-------- Records shown --------
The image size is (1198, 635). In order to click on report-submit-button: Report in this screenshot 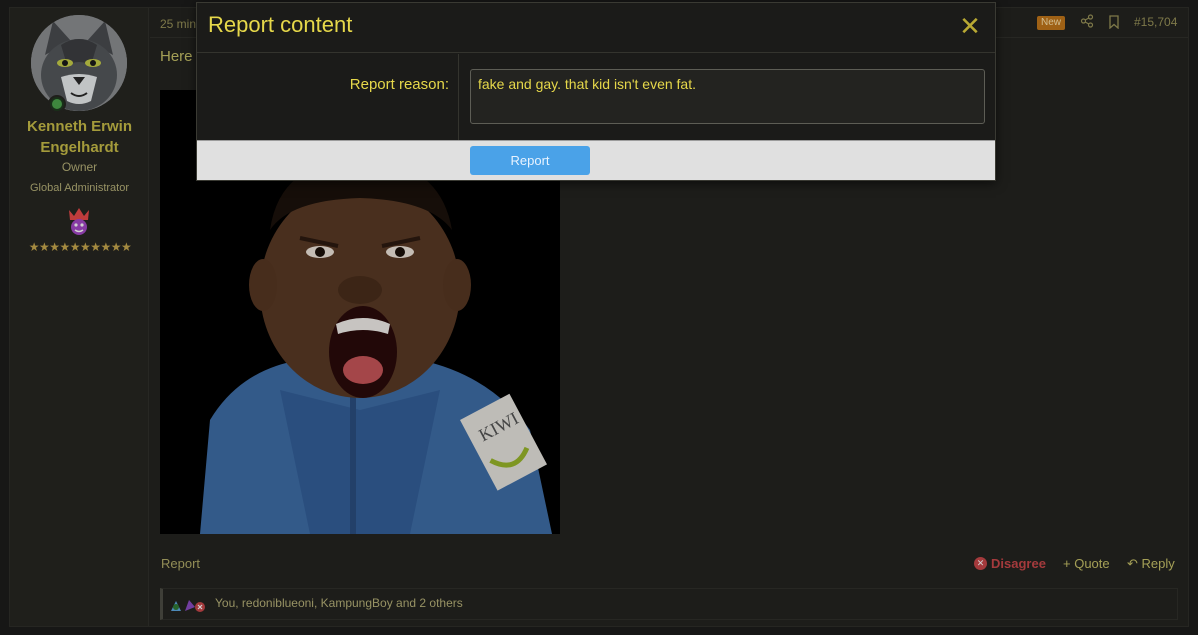, I will do `click(530, 160)`.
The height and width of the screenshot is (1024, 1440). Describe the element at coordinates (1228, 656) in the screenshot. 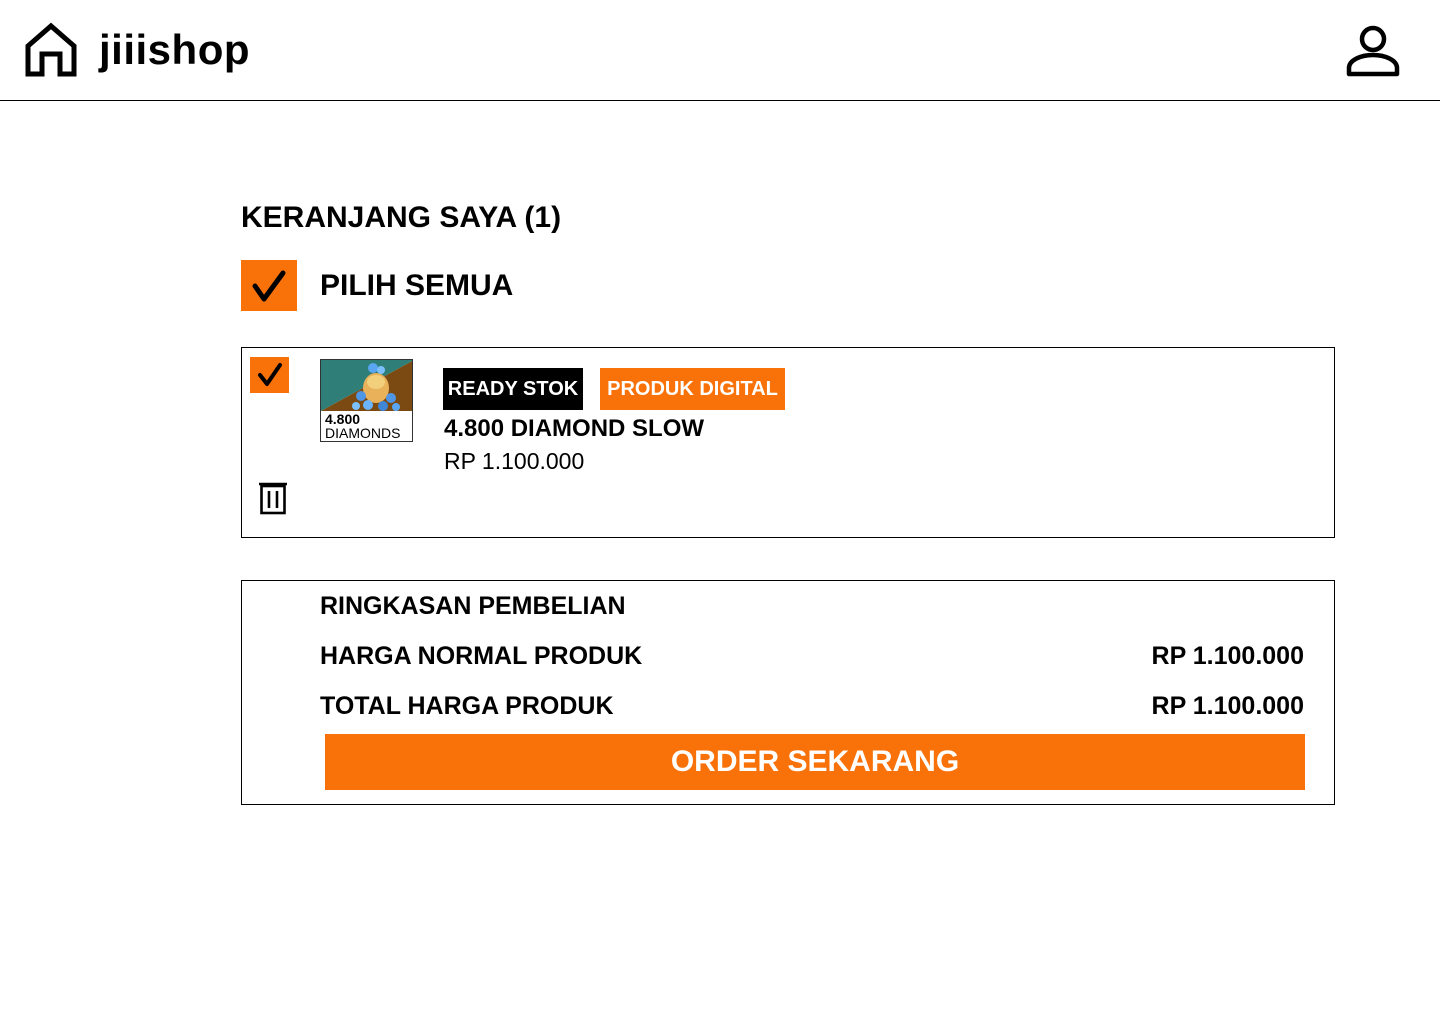

I see `normal-price-value: RP 1.100.000` at that location.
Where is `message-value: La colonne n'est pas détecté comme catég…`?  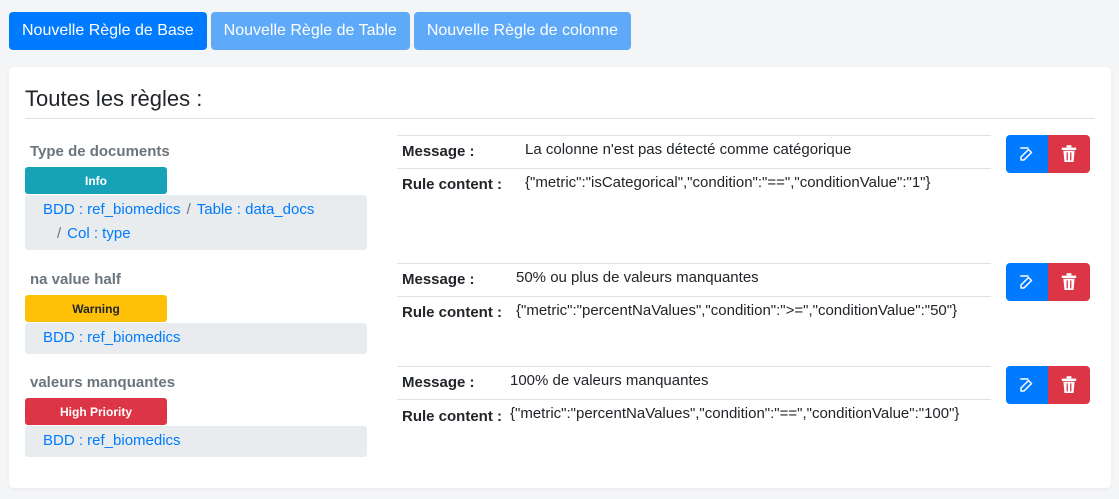
message-value: La colonne n'est pas détecté comme catég… is located at coordinates (688, 150).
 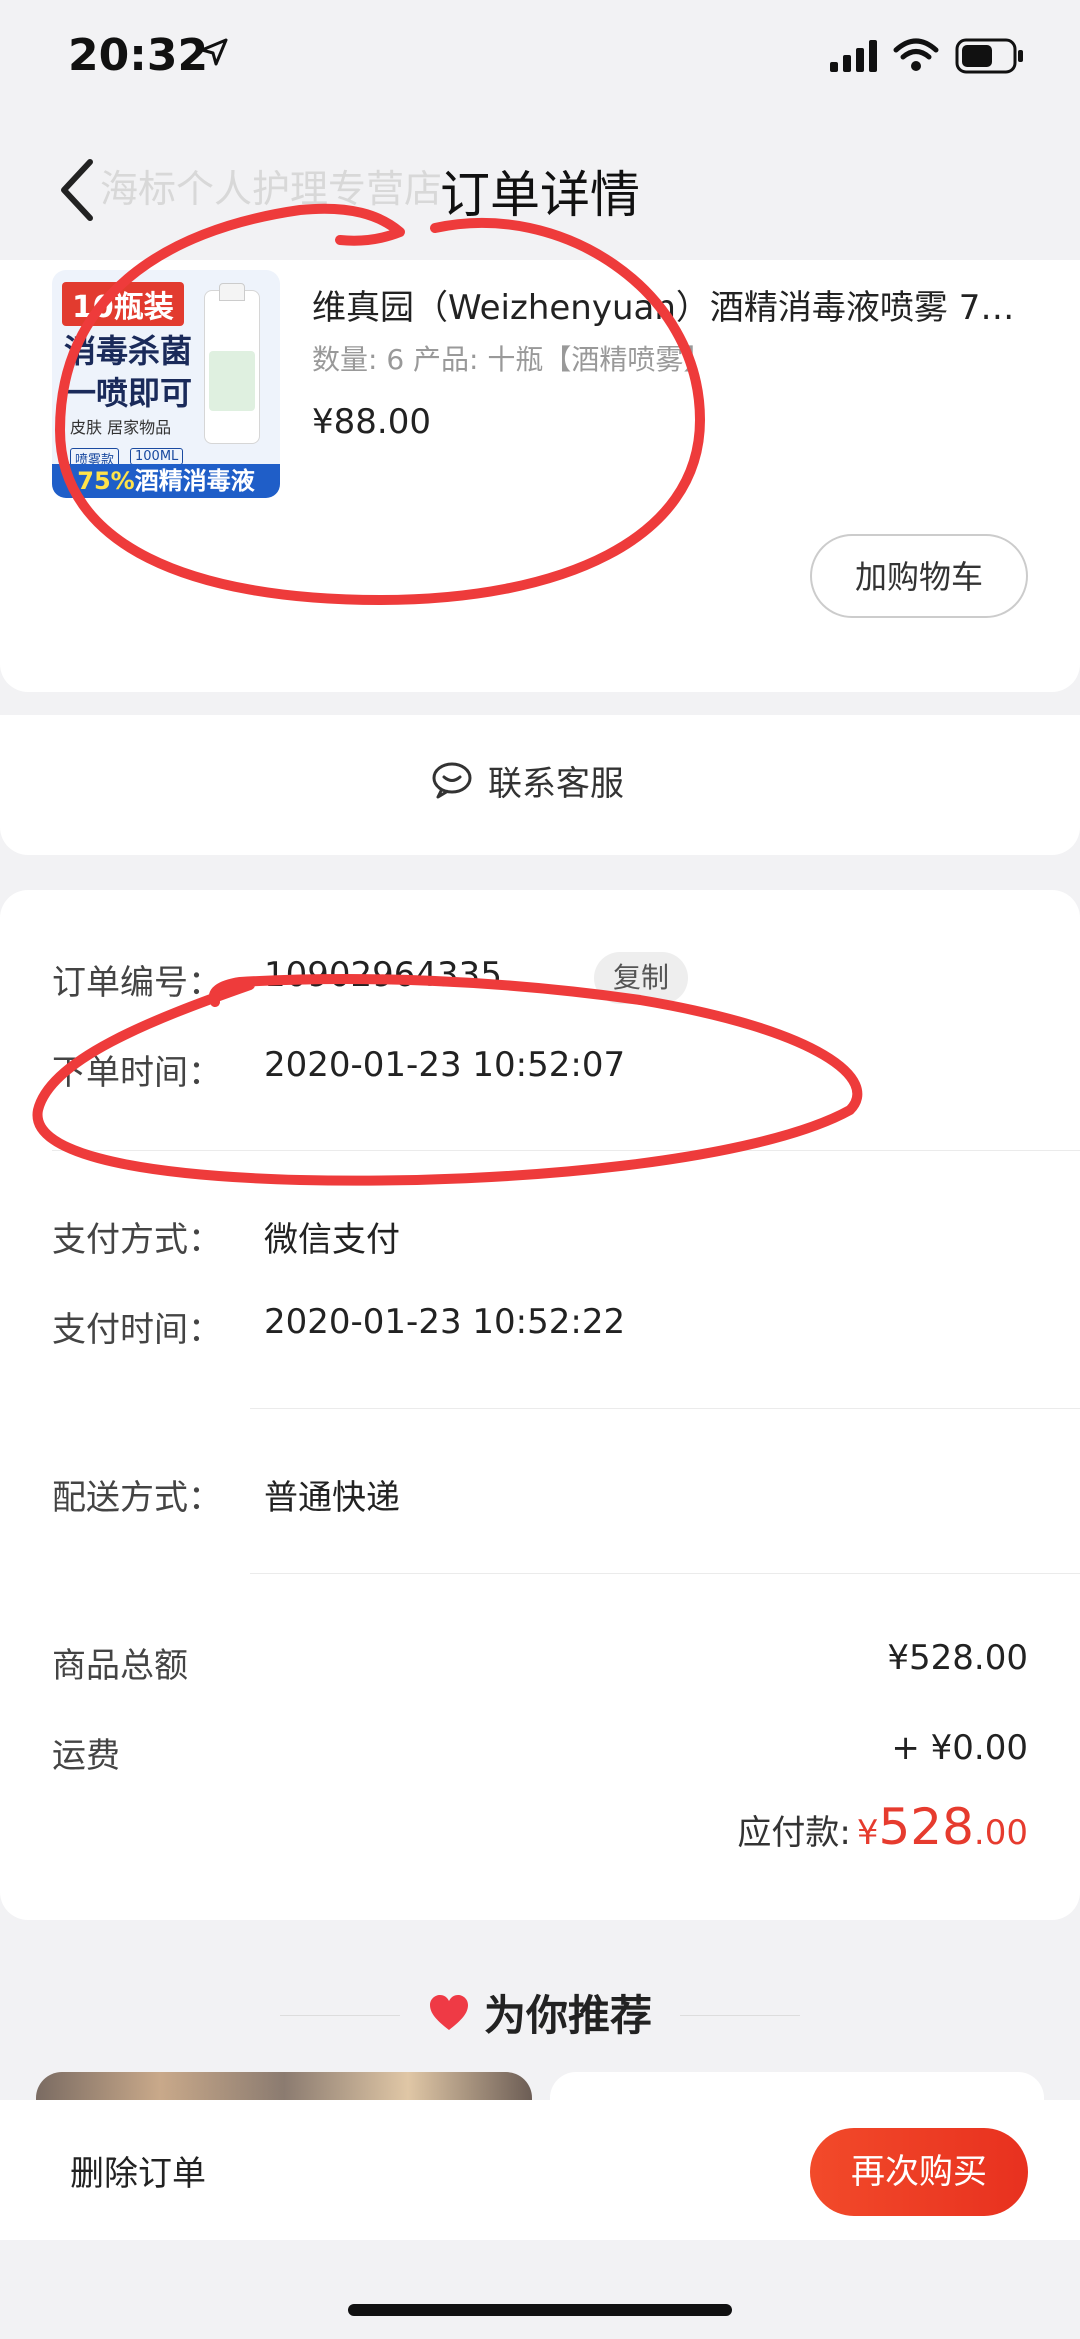 I want to click on image-band: 75%酒精消毒液, so click(x=166, y=481).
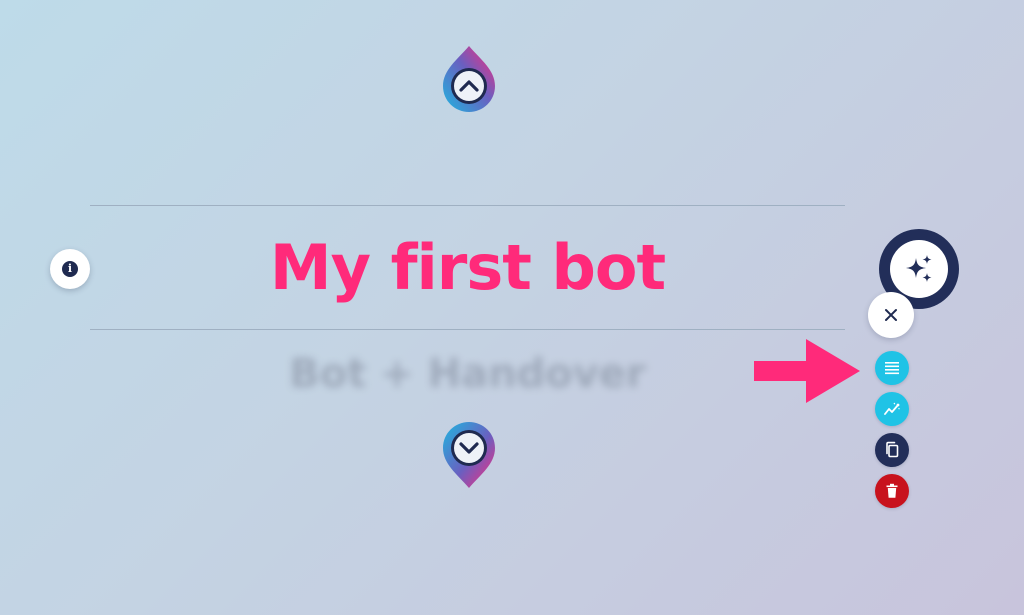  Describe the element at coordinates (468, 206) in the screenshot. I see `top-divider` at that location.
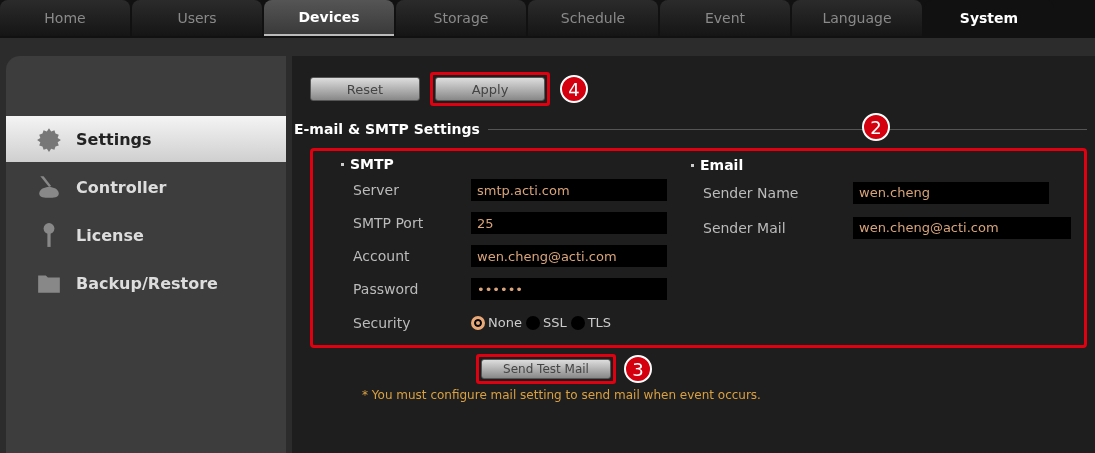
--------
#### [Exercise objective]
Please reproduce the material from the line with "The height and" up to and including the line with "message-value: La colonne n'est pas détecté comme catég… is", leaving the pictures out.

#### [Response for this exercise]
The height and width of the screenshot is (1024, 1440). Describe the element at coordinates (1228, 656) in the screenshot. 

I see `normal-price-value: RP 1.100.000` at that location.
Where is `message-value: La colonne n'est pas détecté comme catég…`?  
message-value: La colonne n'est pas détecté comme catég… is located at coordinates (688, 150).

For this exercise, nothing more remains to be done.